--- THE PROBLEM ---
Locate "Given: Click the 4m timestamp" in the records below, then copy its line and every following line exactly, without the pictures.

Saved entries
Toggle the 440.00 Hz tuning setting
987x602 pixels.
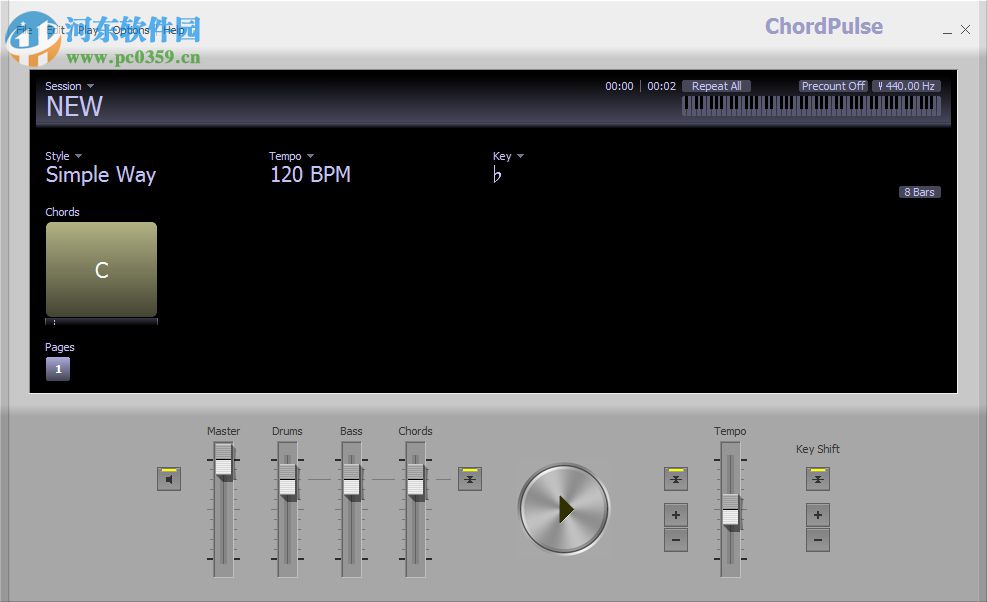point(906,86)

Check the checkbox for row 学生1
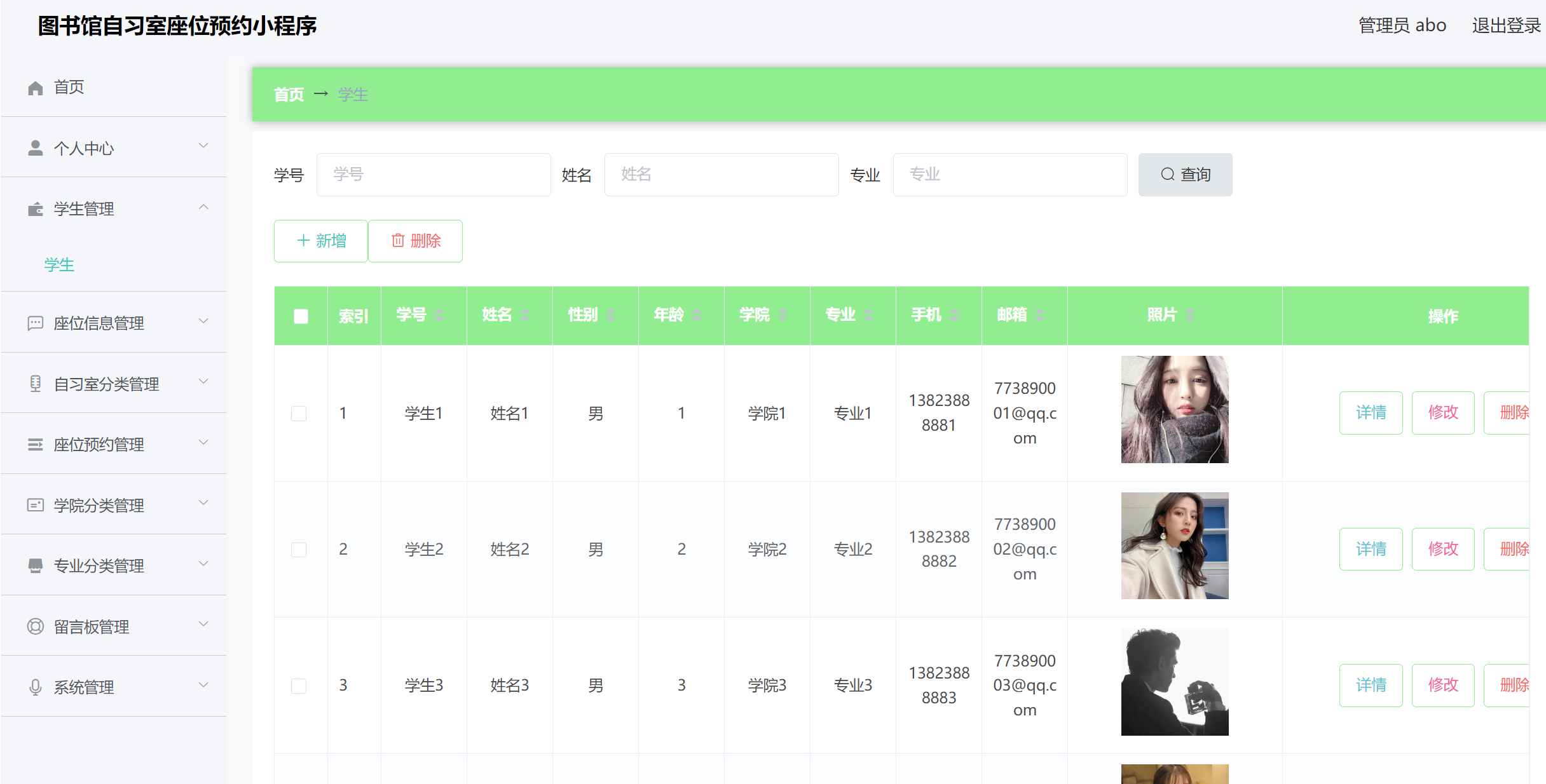click(x=299, y=414)
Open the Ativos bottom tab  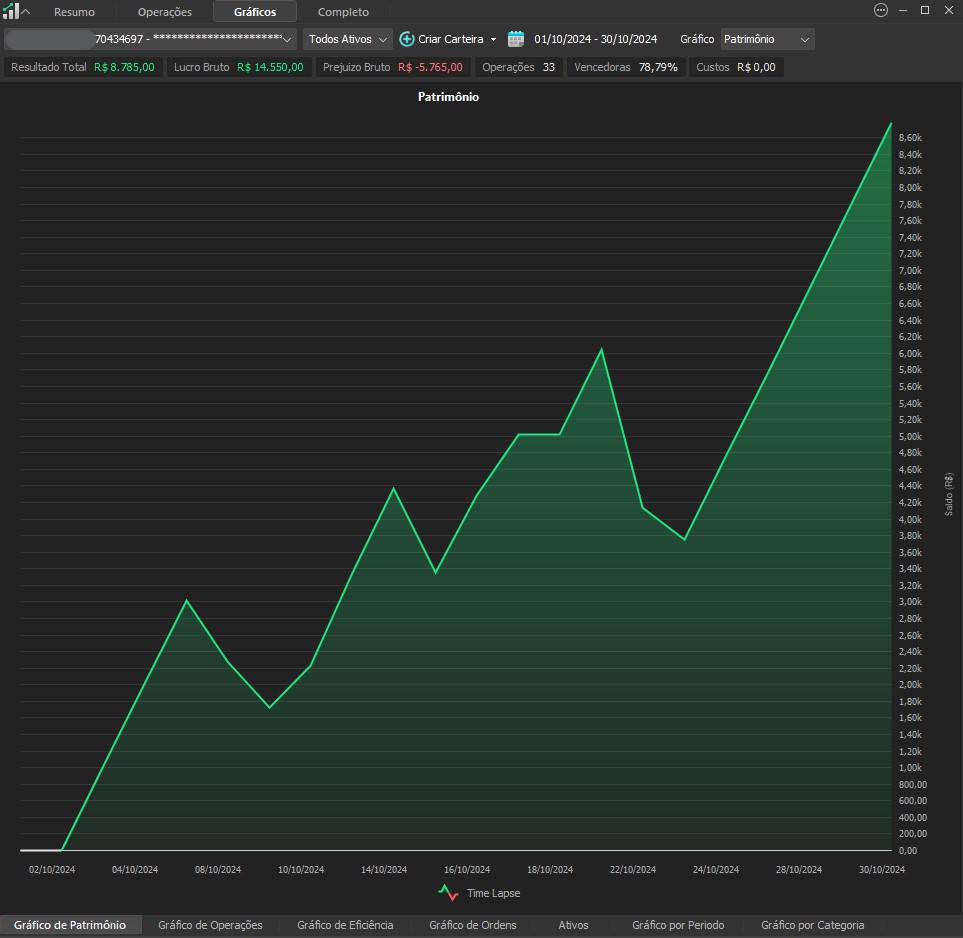[573, 925]
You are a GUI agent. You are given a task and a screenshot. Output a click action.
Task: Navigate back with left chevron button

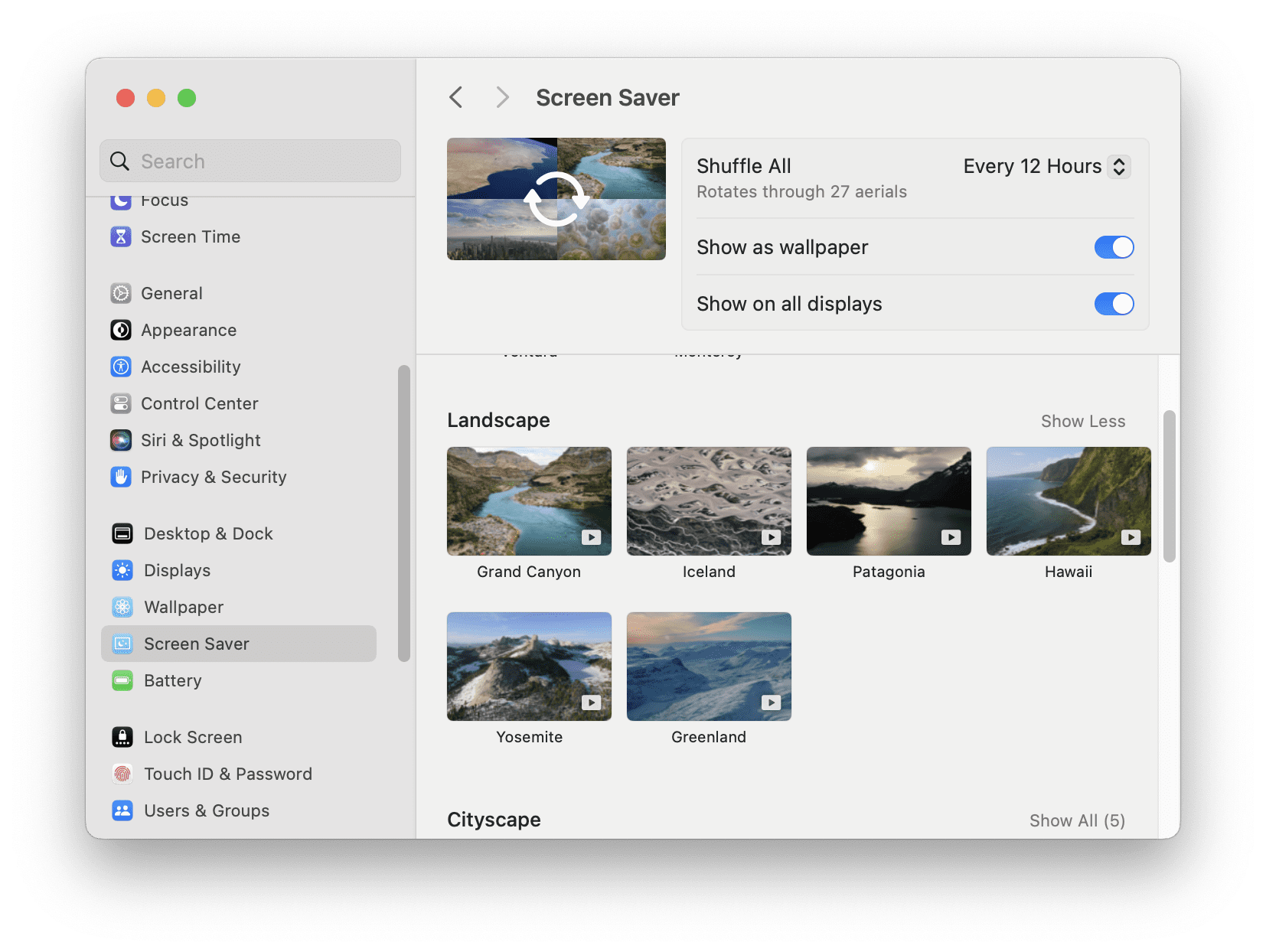coord(456,97)
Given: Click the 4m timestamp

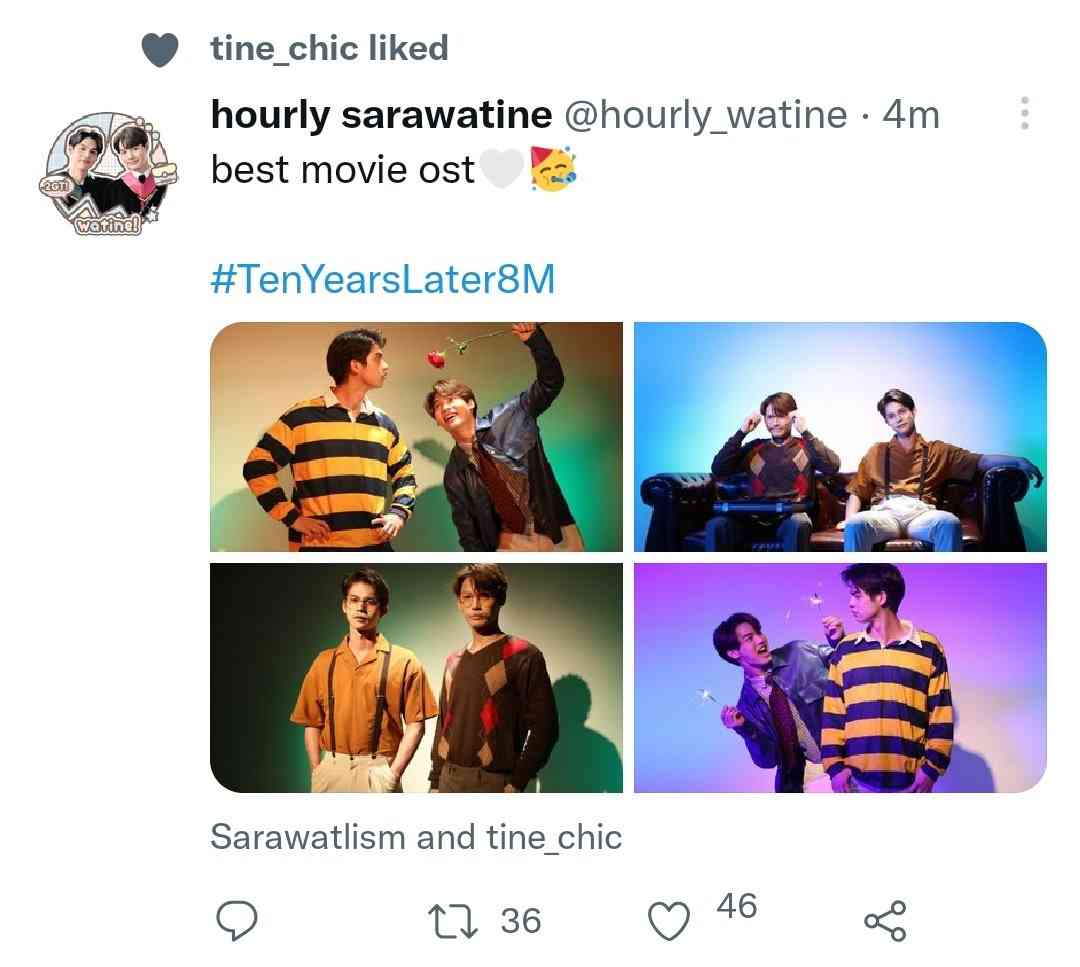Looking at the screenshot, I should 911,114.
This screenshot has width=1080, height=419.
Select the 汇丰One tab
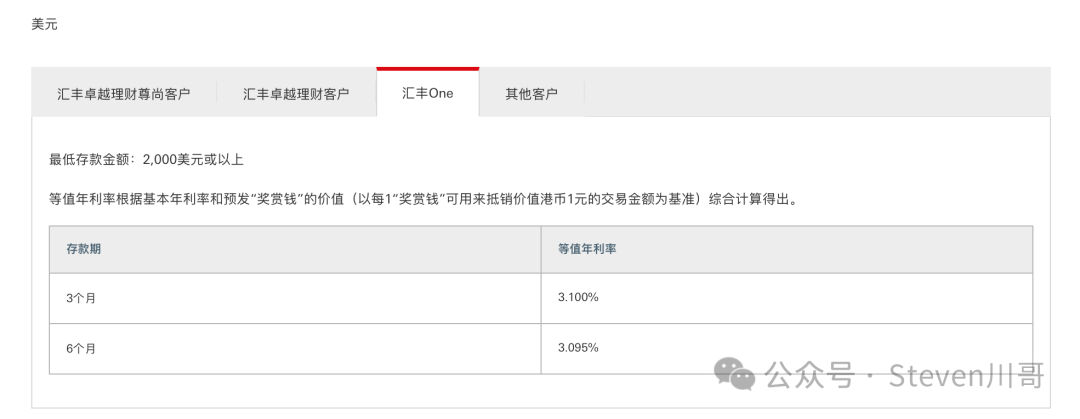click(428, 93)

--- TASK ANSWER ---
Given: Click the 4m timestamp

Looking at the screenshot, I should 911,114.
This screenshot has width=1080, height=419.
Select the 汇丰One tab
click(428, 93)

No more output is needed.